### Goal of the exercise
Could you restate every record below word for word?

Dataset records
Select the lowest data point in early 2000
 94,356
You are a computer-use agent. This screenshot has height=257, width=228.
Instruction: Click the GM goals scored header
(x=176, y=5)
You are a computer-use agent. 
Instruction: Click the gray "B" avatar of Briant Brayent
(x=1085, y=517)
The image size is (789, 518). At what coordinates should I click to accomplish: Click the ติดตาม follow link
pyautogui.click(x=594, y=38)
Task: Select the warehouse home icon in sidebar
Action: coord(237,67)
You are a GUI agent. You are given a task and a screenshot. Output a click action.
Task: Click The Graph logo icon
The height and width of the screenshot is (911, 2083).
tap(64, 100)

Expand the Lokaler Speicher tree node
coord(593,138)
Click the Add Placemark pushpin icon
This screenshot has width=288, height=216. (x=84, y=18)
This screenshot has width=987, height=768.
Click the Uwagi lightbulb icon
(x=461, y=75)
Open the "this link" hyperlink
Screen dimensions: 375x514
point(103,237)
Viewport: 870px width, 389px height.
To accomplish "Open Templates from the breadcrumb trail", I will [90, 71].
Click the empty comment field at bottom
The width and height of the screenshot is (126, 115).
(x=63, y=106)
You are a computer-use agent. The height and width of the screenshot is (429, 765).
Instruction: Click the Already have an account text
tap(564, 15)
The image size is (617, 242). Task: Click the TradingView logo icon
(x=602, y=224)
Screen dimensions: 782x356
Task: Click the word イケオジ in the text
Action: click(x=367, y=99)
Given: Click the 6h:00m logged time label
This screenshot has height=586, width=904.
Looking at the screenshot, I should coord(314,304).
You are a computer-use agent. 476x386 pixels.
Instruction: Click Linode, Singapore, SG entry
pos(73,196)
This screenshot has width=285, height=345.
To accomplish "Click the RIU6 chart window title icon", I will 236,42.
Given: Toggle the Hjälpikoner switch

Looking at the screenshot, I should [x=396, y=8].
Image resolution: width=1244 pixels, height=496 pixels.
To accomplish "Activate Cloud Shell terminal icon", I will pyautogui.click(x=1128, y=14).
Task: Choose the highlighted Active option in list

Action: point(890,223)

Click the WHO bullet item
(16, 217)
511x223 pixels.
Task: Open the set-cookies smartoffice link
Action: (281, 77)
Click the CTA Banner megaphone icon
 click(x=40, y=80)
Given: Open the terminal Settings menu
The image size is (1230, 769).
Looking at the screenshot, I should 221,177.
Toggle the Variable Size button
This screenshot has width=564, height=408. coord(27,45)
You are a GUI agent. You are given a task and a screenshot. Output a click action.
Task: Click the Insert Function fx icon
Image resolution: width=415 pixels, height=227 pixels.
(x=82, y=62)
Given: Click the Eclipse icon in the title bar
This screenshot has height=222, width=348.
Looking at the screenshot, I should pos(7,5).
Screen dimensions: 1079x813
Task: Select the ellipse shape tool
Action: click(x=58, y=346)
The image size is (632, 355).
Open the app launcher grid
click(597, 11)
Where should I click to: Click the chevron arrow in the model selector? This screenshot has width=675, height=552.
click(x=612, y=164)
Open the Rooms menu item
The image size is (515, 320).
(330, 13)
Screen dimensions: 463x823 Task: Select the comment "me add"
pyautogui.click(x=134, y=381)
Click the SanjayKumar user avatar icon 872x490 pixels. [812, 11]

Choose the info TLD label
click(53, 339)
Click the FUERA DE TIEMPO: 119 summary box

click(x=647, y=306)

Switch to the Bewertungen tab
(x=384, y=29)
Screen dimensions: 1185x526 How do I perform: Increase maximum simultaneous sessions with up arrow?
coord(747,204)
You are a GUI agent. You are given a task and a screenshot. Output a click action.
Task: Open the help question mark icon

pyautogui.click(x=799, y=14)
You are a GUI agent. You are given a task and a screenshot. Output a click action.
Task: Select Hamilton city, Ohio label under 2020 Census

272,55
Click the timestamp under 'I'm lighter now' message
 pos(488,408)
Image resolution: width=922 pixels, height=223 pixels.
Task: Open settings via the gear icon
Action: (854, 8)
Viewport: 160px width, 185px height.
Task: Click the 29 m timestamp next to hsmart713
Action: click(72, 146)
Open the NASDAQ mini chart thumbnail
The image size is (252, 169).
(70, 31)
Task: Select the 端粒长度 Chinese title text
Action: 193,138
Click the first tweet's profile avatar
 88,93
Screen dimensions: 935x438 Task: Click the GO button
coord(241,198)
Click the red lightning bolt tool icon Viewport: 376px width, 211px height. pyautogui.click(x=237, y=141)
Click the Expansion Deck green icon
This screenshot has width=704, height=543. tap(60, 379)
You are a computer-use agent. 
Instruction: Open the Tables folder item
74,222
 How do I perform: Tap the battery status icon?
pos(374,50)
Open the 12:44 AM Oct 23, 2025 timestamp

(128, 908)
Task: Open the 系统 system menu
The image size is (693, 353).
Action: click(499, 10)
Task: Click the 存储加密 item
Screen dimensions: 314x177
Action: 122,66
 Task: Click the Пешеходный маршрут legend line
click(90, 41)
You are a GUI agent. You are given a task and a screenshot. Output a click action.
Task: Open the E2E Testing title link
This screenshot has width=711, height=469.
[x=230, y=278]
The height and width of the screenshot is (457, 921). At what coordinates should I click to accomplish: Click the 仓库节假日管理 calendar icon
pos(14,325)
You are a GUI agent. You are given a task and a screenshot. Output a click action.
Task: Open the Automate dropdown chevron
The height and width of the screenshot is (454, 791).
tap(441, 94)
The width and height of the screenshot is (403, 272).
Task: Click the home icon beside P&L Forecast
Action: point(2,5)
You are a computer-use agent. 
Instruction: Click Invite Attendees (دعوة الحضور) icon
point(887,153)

### Solution for this problem
Select the lowest data point in early 2000
 94,356
You are a computer-use agent. This screenshot has height=257, width=228.
Instruction: Click the GM goals scored header
(x=176, y=5)
You are a computer-use agent. 
Instruction: Click the gray "B" avatar of Briant Brayent
(x=1085, y=517)
The image size is (789, 518). At what coordinates should I click to accomplish: Click the ติดตาม follow link
pyautogui.click(x=594, y=38)
Task: Select the warehouse home icon in sidebar
Action: coord(237,67)
You are a GUI agent. You are given a task and a screenshot. Output a click action.
Task: Click The Graph logo icon
The height and width of the screenshot is (911, 2083).
tap(64, 100)

Expand the Lokaler Speicher tree node
coord(593,138)
Click the Add Placemark pushpin icon
This screenshot has width=288, height=216. (x=84, y=18)
This screenshot has width=987, height=768.
Click the Uwagi lightbulb icon
(x=461, y=75)
Open the "this link" hyperlink
Screen dimensions: 375x514
point(103,237)
Viewport: 870px width, 389px height.
To accomplish "Open Templates from the breadcrumb trail", I will [90, 71].
Click the empty comment field at bottom
The width and height of the screenshot is (126, 115).
(x=63, y=106)
You are a computer-use agent. The height and width of the screenshot is (429, 765).
Instruction: Click the Already have an account text
tap(564, 15)
The image size is (617, 242). Task: Click the TradingView logo icon
(x=602, y=224)
Screen dimensions: 782x356
Task: Click the word イケオジ in the text
Action: click(x=367, y=99)
Given: Click the 6h:00m logged time label
This screenshot has height=586, width=904.
Looking at the screenshot, I should coord(314,304).
You are a computer-use agent. 476x386 pixels.
Instruction: Click Linode, Singapore, SG entry
pos(73,196)
This screenshot has width=285, height=345.
To accomplish "Click the RIU6 chart window title icon", I will 236,42.
Given: Toggle the Hjälpikoner switch

Looking at the screenshot, I should [x=396, y=8].
Image resolution: width=1244 pixels, height=496 pixels.
To accomplish "Activate Cloud Shell terminal icon", I will pyautogui.click(x=1128, y=14).
Task: Choose the highlighted Active option in list

Action: point(890,223)

Click the WHO bullet item
(16, 217)
511x223 pixels.
Task: Open the set-cookies smartoffice link
Action: (281, 77)
Click the CTA Banner megaphone icon
 click(x=40, y=80)
Given: Open the terminal Settings menu
The image size is (1230, 769).
Looking at the screenshot, I should 221,177.
Toggle the Variable Size button
This screenshot has width=564, height=408. coord(27,45)
You are a GUI agent. You are given a task and a screenshot. Output a click action.
Task: Click the Insert Function fx icon
Image resolution: width=415 pixels, height=227 pixels.
(x=82, y=62)
Given: Click the Eclipse icon in the title bar
This screenshot has height=222, width=348.
Looking at the screenshot, I should pos(7,5).
Screen dimensions: 1079x813
Task: Select the ellipse shape tool
Action: click(x=58, y=346)
The image size is (632, 355).
Open the app launcher grid
click(597, 11)
Where should I click to: Click the chevron arrow in the model selector? This screenshot has width=675, height=552.
click(x=612, y=164)
Open the Rooms menu item
The image size is (515, 320).
(330, 13)
Screen dimensions: 463x823 Task: Select the comment "me add"
pyautogui.click(x=134, y=381)
Click the SanjayKumar user avatar icon 872x490 pixels. [812, 11]

Choose the info TLD label
click(53, 339)
Click the FUERA DE TIEMPO: 119 summary box

click(x=647, y=306)

Switch to the Bewertungen tab
(x=384, y=29)
Screen dimensions: 1185x526 How do I perform: Increase maximum simultaneous sessions with up arrow?
coord(747,204)
You are a GUI agent. You are given a task and a screenshot. Output a click action.
Task: Open the help question mark icon

pyautogui.click(x=799, y=14)
You are a GUI agent. You are given a task and a screenshot. Output a click action.
Task: Select Hamilton city, Ohio label under 2020 Census

272,55
Click the timestamp under 'I'm lighter now' message
 pos(488,408)
Image resolution: width=922 pixels, height=223 pixels.
Task: Open settings via the gear icon
Action: (854, 8)
Viewport: 160px width, 185px height.
Task: Click the 29 m timestamp next to hsmart713
Action: click(72, 146)
Open the NASDAQ mini chart thumbnail
The image size is (252, 169).
(70, 31)
Task: Select the 端粒长度 Chinese title text
Action: 193,138
Click the first tweet's profile avatar
 88,93
Screen dimensions: 935x438 Task: Click the GO button
coord(241,198)
Click the red lightning bolt tool icon Viewport: 376px width, 211px height. pyautogui.click(x=237, y=141)
Click the Expansion Deck green icon
This screenshot has width=704, height=543. tap(60, 379)
You are a computer-use agent. 
Instruction: Open the Tables folder item
74,222
 How do I perform: Tap the battery status icon?
pos(374,50)
Open the 12:44 AM Oct 23, 2025 timestamp

(128, 908)
Task: Open the 系统 system menu
The image size is (693, 353).
Action: click(499, 10)
Task: Click the 存储加密 item
Screen dimensions: 314x177
Action: 122,66
 Task: Click the Пешеходный маршрут legend line
click(90, 41)
You are a GUI agent. You are given a task and a screenshot. Output a click action.
Task: Open the E2E Testing title link
This screenshot has width=711, height=469.
[x=230, y=278]
The height and width of the screenshot is (457, 921). At what coordinates should I click to accomplish: Click the 仓库节假日管理 calendar icon
pos(14,325)
You are a GUI agent. You are given a task and a screenshot. Output a click action.
Task: Open the Automate dropdown chevron
The height and width of the screenshot is (454, 791).
tap(441, 94)
The width and height of the screenshot is (403, 272).
Task: Click the home icon beside P&L Forecast
Action: point(2,5)
You are a computer-use agent. 
Instruction: Click Invite Attendees (دعوة الحضور) icon
point(887,153)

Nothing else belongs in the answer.